Fundos de pensão apostam em incentivos tributários para crescer

2018-08-16T11:29:57+00:00 quarta-feira ,25/07/2018|

Os fundos de pensão instituídos por entidades de classe, como a OABPrev-SP, poderão dobrar seu número de participantes em 2019. A previsão é do presidente da Abrapp (Associação Brasileira das Entidades Fechadas de Previdência Complementar), Luís Ricardo Marcondes Martins, que condicionou o crescimento a dois fatores: a possibilidade de inclusão nos planos de parentes do titular de até terceiro grau e a criação de benefícios fiscais para aqueles que declaram o Imposto de Renda pelo modelo simplificado. “Em qualquer lugar do mundo a previdência privada precisa de incentivo fiscal para crescer”, afirmou Martins.

Outra demanda do setor é a criação de um plano VGBL (Vida Gerador de Benefício Livre) para os fundos de pensão, pelo qual o abatimento de 12% na Declaração Anual de Imposto de Renda não existe, porém, na hora do resgate, a tributação incide apenas sobre a rentabilidade do investimento e não sobre o volume total resgatado ou recebido como aposentadoria.

“O objetivo é dar aos participantes um incentivo tributário semelhante ao que as entidades abertas já possuem. Trata-se de uma medida fundamental para quem opta pela Declaração de Imposto de Renda Simplificada”, explica Jarbas de Biagi, presidente do Conselho Deliberativo da OABPrev-SP.

As entidades fechadas de previdência complementar também pleiteiam alíquota zero para os planos ativos há mais de 20 anos. Atualmente, a Lei 11.053 / 04 impõe tributação de 35% para recursos resgatados em até dois anos e de até 10% para recursos com resgate a partir de 10 anos de contribuição. Biagi desmente que a medida traga prejuízos econômicos ao país: “Os estudos comprovam que a renúncia fiscal é próxima de zero, pois durante o período em que o dinheiro está sob responsabilidade de fundo, ele é investido, ou seja, é revertido em riqueza para o país, seja por compra de títulos públicos, seja por investimentos em empresas”.
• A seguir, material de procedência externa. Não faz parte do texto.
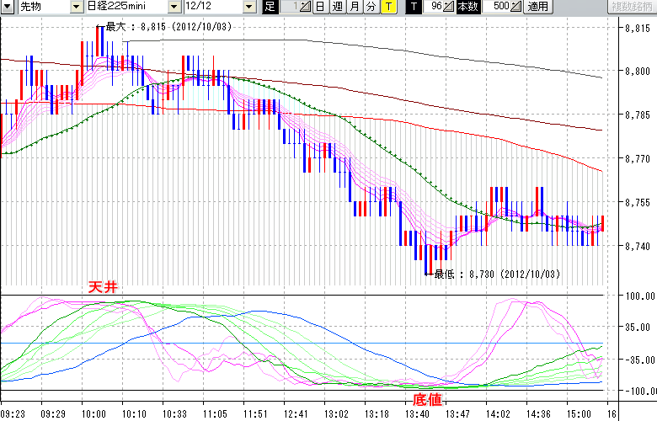Open the 先物 product type dropdown
The width and height of the screenshot is (657, 421).
77,7

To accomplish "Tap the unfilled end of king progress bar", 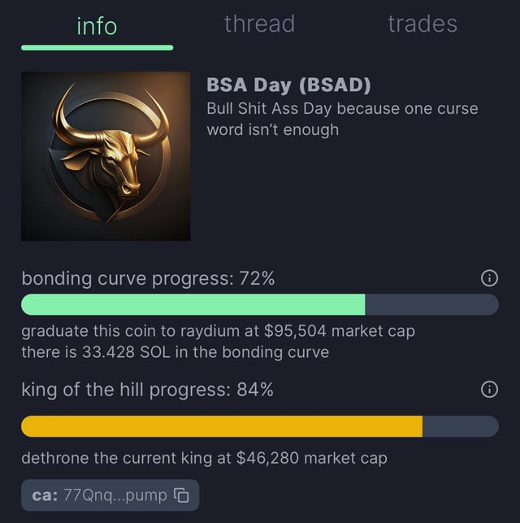I will click(x=461, y=426).
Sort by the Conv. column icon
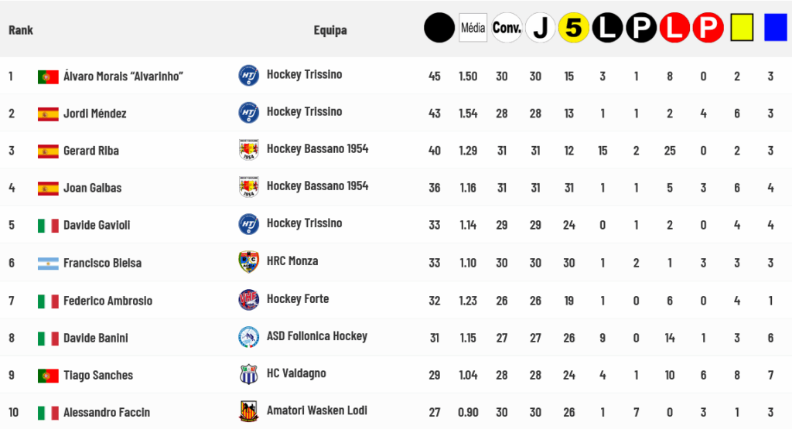792x429 pixels. coord(507,28)
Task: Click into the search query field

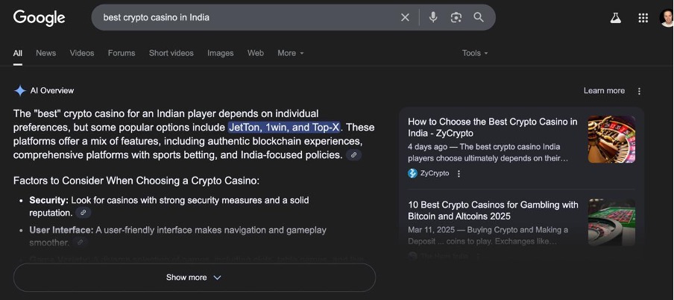Action: (x=246, y=17)
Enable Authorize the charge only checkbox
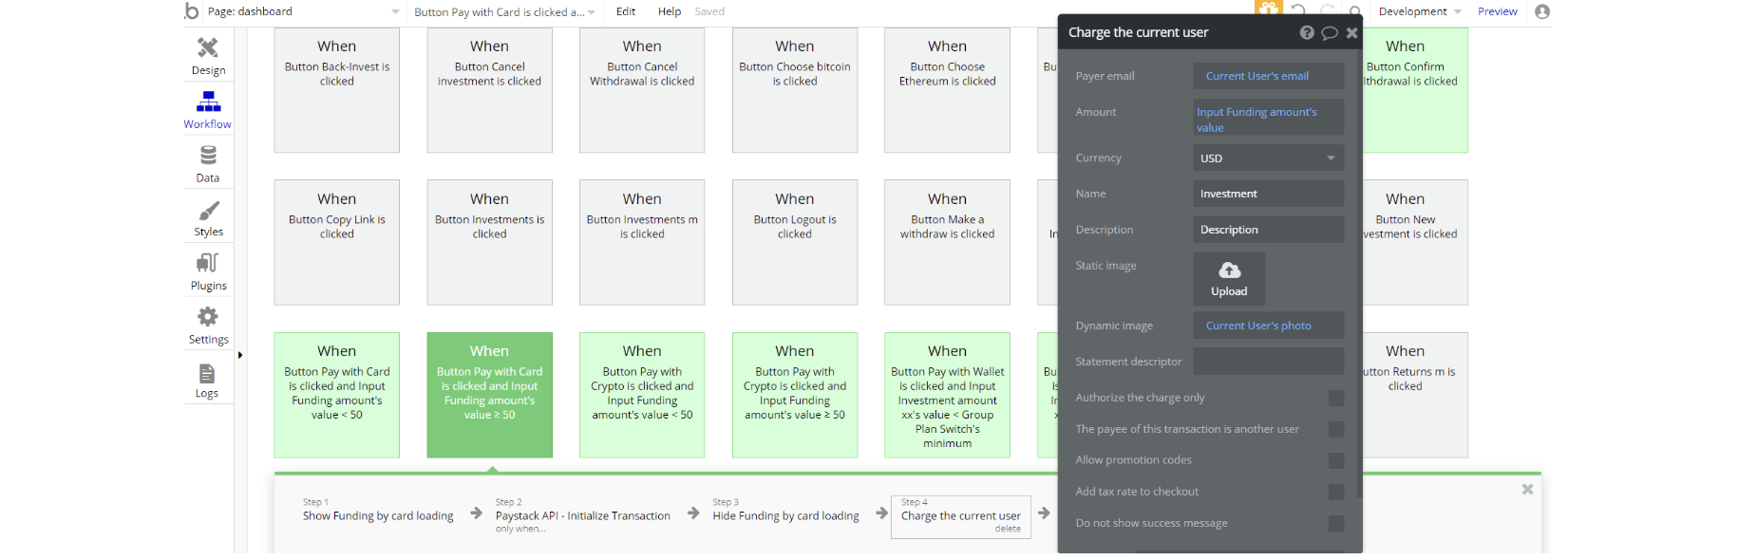 coord(1335,399)
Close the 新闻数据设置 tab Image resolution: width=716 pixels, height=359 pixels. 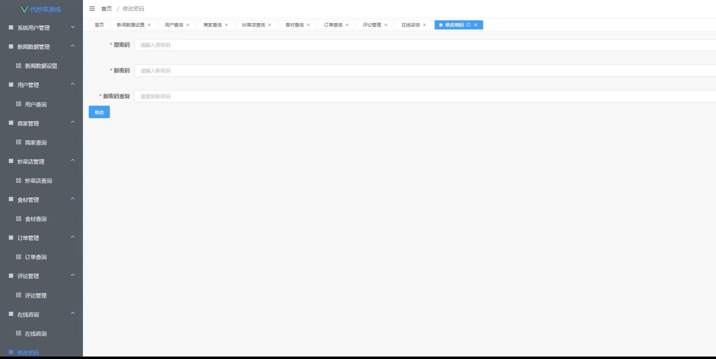tap(149, 25)
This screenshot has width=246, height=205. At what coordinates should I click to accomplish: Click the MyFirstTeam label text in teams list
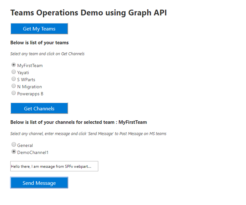click(x=30, y=65)
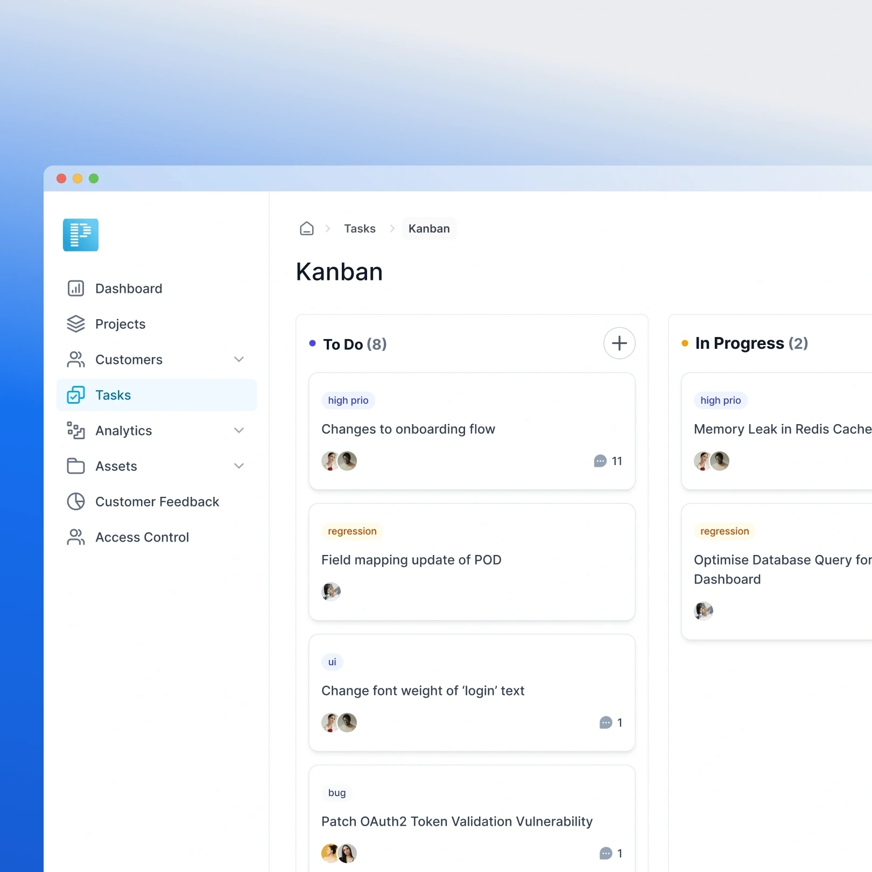872x872 pixels.
Task: Click the Kanban breadcrumb item
Action: pyautogui.click(x=429, y=229)
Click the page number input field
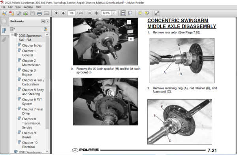Image resolution: width=237 pixels, height=155 pixels. [71, 13]
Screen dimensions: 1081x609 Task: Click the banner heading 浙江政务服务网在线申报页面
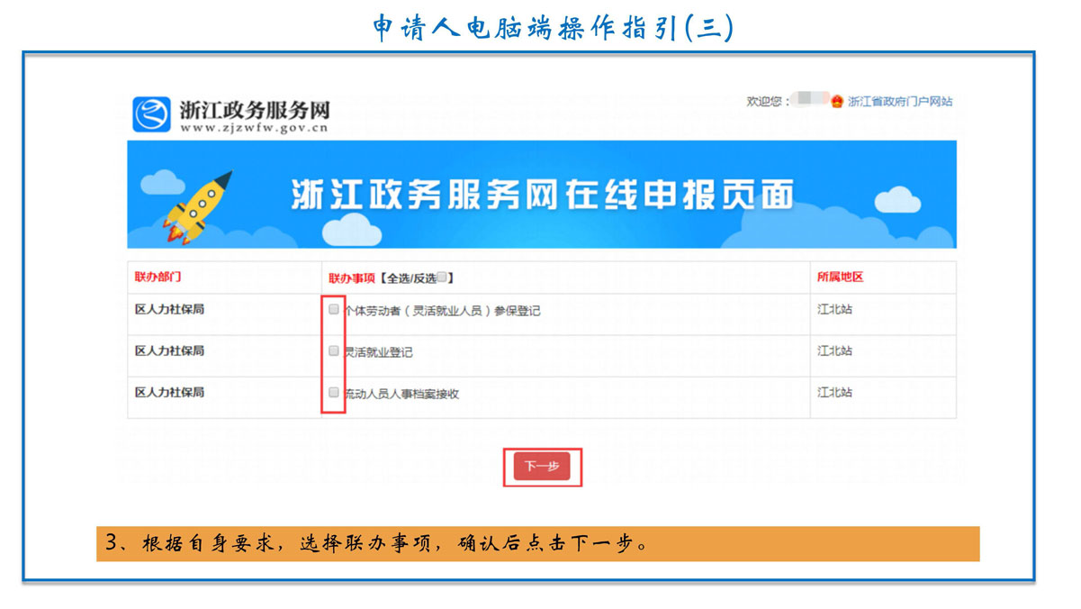[x=542, y=195]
Em junho, durante reunião da comissão do Conselho Nacional de Previdência Complementar incumbida do tema, o secretário-adjunto de Políticas de Previdência Complementar do Ministério da Fazenda, José Edson da Cunha Júnior, afirmou: “Estamos construindo um novo modelo, examinando tudo ao redor, seja na legislação tributária, seja na previdenciária”.